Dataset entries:

****************************************

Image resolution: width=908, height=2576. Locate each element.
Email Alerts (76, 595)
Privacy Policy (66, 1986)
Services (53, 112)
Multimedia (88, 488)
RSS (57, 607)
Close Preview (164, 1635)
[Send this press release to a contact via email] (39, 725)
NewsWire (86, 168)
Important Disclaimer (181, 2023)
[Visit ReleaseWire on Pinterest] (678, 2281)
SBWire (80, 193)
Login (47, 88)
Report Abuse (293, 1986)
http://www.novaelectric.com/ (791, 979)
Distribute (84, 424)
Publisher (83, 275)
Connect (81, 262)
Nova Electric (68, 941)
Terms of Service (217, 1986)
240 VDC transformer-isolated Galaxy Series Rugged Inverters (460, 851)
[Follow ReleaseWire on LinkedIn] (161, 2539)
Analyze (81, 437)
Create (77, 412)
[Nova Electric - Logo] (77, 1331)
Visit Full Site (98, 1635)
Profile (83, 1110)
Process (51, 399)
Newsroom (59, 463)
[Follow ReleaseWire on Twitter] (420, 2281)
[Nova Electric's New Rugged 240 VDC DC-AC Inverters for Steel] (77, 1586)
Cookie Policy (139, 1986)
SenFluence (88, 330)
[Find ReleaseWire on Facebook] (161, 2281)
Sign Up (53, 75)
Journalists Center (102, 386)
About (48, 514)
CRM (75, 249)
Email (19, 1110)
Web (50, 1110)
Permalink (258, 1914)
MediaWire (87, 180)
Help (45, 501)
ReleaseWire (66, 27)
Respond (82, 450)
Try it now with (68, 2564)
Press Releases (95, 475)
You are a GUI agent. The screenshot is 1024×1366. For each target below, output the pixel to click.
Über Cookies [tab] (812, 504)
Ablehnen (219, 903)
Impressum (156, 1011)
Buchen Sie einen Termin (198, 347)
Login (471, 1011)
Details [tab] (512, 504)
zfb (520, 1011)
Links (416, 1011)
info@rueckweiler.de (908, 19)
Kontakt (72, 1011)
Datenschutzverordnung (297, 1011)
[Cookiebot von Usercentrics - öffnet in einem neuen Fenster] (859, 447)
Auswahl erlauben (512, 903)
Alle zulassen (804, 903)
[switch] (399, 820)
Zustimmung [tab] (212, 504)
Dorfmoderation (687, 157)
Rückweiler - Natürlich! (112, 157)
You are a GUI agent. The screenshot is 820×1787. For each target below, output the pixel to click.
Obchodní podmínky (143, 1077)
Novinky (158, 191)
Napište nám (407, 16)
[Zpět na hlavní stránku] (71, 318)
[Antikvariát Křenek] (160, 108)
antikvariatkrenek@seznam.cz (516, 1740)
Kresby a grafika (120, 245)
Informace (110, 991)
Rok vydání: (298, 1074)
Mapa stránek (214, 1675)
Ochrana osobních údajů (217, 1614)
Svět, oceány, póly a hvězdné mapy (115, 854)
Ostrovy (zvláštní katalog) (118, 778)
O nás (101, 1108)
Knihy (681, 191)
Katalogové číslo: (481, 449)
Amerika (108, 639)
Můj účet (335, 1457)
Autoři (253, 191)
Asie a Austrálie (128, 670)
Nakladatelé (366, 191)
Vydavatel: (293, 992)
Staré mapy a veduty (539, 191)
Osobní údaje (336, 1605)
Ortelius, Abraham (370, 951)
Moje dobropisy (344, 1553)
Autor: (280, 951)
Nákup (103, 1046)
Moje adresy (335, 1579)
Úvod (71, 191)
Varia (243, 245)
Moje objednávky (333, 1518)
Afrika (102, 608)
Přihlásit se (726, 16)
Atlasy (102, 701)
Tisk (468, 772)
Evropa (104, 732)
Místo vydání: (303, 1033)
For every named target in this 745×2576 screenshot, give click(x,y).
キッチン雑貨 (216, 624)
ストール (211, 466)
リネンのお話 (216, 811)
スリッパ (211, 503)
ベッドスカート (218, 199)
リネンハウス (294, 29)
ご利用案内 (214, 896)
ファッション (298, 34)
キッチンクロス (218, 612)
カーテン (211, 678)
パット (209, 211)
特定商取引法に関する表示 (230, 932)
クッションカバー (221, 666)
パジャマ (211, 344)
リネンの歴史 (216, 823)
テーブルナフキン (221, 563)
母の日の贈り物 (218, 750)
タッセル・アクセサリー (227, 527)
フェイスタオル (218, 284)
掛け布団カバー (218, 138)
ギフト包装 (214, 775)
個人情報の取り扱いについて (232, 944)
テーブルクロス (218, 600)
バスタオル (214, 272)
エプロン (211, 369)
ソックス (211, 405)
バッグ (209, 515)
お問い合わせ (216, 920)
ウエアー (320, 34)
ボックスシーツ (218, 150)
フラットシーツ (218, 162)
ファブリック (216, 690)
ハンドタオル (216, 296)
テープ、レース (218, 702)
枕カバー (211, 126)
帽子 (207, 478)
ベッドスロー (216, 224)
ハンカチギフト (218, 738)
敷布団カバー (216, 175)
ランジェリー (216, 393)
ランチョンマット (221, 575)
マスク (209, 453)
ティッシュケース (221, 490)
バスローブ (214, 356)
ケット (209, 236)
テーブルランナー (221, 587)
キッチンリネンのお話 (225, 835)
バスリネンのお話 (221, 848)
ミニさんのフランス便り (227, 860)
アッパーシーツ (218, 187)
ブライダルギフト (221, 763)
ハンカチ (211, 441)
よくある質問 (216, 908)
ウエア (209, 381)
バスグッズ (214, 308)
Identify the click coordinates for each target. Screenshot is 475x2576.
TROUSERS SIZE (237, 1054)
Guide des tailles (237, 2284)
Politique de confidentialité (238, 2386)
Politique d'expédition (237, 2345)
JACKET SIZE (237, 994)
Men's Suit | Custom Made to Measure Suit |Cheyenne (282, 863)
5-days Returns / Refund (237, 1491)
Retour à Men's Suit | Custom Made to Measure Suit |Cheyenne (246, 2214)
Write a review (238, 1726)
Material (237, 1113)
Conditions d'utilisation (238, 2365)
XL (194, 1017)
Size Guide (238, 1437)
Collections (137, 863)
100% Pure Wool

****************************************

Exercise requirements:
Could you copy out all of the records above exactly?

Result of this task:
Image resolution: width=908, height=2576. Locate each element.
Email Alerts (76, 595)
Privacy Policy (66, 1986)
Services (53, 112)
Multimedia (88, 488)
RSS (57, 607)
Close Preview (164, 1635)
[Send this press release to a contact via email] (39, 725)
NewsWire (86, 168)
Important Disclaimer (181, 2023)
[Visit ReleaseWire on Pinterest] (678, 2281)
SBWire (80, 193)
Login (47, 88)
Report Abuse (293, 1986)
http://www.novaelectric.com/ (791, 979)
Distribute (84, 424)
Publisher (83, 275)
Connect (81, 262)
Nova Electric (68, 941)
Terms of Service (217, 1986)
240 VDC transformer-isolated Galaxy Series Rugged Inverters (460, 851)
[Follow ReleaseWire on LinkedIn] (161, 2539)
Analyze (81, 437)
Create (77, 412)
[Nova Electric - Logo] (77, 1331)
Visit Full Site (98, 1635)
Profile (83, 1110)
Process (51, 399)
Newsroom (59, 463)
[Follow ReleaseWire on Twitter] (420, 2281)
[Nova Electric's New Rugged 240 VDC DC-AC Inverters for Steel] (77, 1586)
Cookie Policy (139, 1986)
SenFluence (88, 330)
[Find ReleaseWire on Facebook] (161, 2281)
Sign Up (53, 75)
Journalists Center (102, 386)
About (48, 514)
CRM (75, 249)
Email (19, 1110)
Web (50, 1110)
Permalink (258, 1914)
MediaWire (87, 180)
Help (45, 501)
ReleaseWire (66, 27)
Respond (82, 450)
Try it now with (68, 2564)
Press Releases (95, 475)
You are a GUI agent. The screenshot is 1024×1366. For each target below, output the pixel to click.
Über Cookies [tab] (812, 504)
Ablehnen (219, 903)
Impressum (156, 1011)
Buchen Sie einen Termin (198, 347)
Login (471, 1011)
Details [tab] (512, 504)
zfb (520, 1011)
Links (416, 1011)
info@rueckweiler.de (908, 19)
Kontakt (72, 1011)
Datenschutzverordnung (297, 1011)
[Cookiebot von Usercentrics - öffnet in einem neuen Fenster] (859, 447)
Auswahl erlauben (512, 903)
Alle zulassen (804, 903)
[switch] (399, 820)
Zustimmung [tab] (212, 504)
Dorfmoderation (687, 157)
Rückweiler - Natürlich! (112, 157)
You are a GUI agent. The screenshot is 820×1787. For each target below, output the pixel to click.
Obchodní podmínky (143, 1077)
Novinky (158, 191)
Napište nám (407, 16)
[Zpět na hlavní stránku] (71, 318)
[Antikvariát Křenek] (160, 108)
antikvariatkrenek@seznam.cz (516, 1740)
Kresby a grafika (120, 245)
Informace (110, 991)
Rok vydání: (298, 1074)
Mapa stránek (214, 1675)
Ochrana osobních údajů (217, 1614)
Svět, oceány, póly a hvězdné mapy (115, 854)
Ostrovy (zvláštní katalog) (118, 778)
O nás (101, 1108)
Knihy (681, 191)
Katalogové číslo: (481, 449)
Amerika (108, 639)
Můj účet (335, 1457)
Autoři (253, 191)
Asie a Austrálie (128, 670)
Nakladatelé (366, 191)
Vydavatel: (293, 992)
Staré mapy a veduty (539, 191)
Osobní údaje (336, 1605)
Ortelius, Abraham (370, 951)
Moje dobropisy (344, 1553)
Autor: (280, 951)
Nákup (103, 1046)
Moje adresy (335, 1579)
Úvod (71, 191)
Varia (243, 245)
Moje objednávky (333, 1518)
Afrika (102, 608)
Přihlásit se (726, 16)
Atlasy (102, 701)
Tisk (468, 772)
Evropa (104, 732)
Místo vydání: (303, 1033)
For every named target in this 745×2576 screenshot, give click(x,y).
キッチン雑貨 (216, 624)
ストール (211, 466)
リネンのお話 (216, 811)
スリッパ (211, 503)
ベッドスカート (218, 199)
リネンハウス (294, 29)
ご利用案内 (214, 896)
ファッション (298, 34)
キッチンクロス (218, 612)
カーテン (211, 678)
パット (209, 211)
特定商取引法に関する表示 (230, 932)
クッションカバー (221, 666)
パジャマ (211, 344)
リネンの歴史 (216, 823)
テーブルナフキン (221, 563)
母の日の贈り物 (218, 750)
タッセル・アクセサリー (227, 527)
フェイスタオル (218, 284)
掛け布団カバー (218, 138)
ギフト包装 (214, 775)
個人情報の取り扱いについて (232, 944)
テーブルクロス (218, 600)
バスタオル (214, 272)
エプロン (211, 369)
ソックス (211, 405)
バッグ (209, 515)
お問い合わせ (216, 920)
ウエアー (320, 34)
ボックスシーツ (218, 150)
フラットシーツ (218, 162)
ファブリック (216, 690)
ハンドタオル (216, 296)
テープ、レース (218, 702)
枕カバー (211, 126)
帽子 (207, 478)
ベッドスロー (216, 224)
ハンカチギフト (218, 738)
敷布団カバー (216, 175)
ランジェリー (216, 393)
ランチョンマット (221, 575)
マスク (209, 453)
ティッシュケース (221, 490)
バスローブ (214, 356)
ケット (209, 236)
テーブルランナー (221, 587)
キッチンリネンのお話 (225, 835)
バスリネンのお話 (221, 848)
ミニさんのフランス便り (227, 860)
アッパーシーツ (218, 187)
ブライダルギフト (221, 763)
ハンカチ (211, 441)
よくある質問 (216, 908)
ウエア (209, 381)
バスグッズ (214, 308)
Identify the click coordinates for each target. Screenshot is 475x2576.
TROUSERS SIZE (237, 1054)
Guide des tailles (237, 2284)
Politique de confidentialité (238, 2386)
Politique d'expédition (237, 2345)
JACKET SIZE (237, 994)
Men's Suit | Custom Made to Measure Suit |Cheyenne (282, 863)
5-days Returns / Refund (237, 1491)
Retour à Men's Suit | Custom Made to Measure Suit |Cheyenne (246, 2214)
Write a review (238, 1726)
Material (237, 1113)
Conditions d'utilisation (238, 2365)
XL (194, 1017)
Size Guide (238, 1437)
Collections (137, 863)
100% Pure Wool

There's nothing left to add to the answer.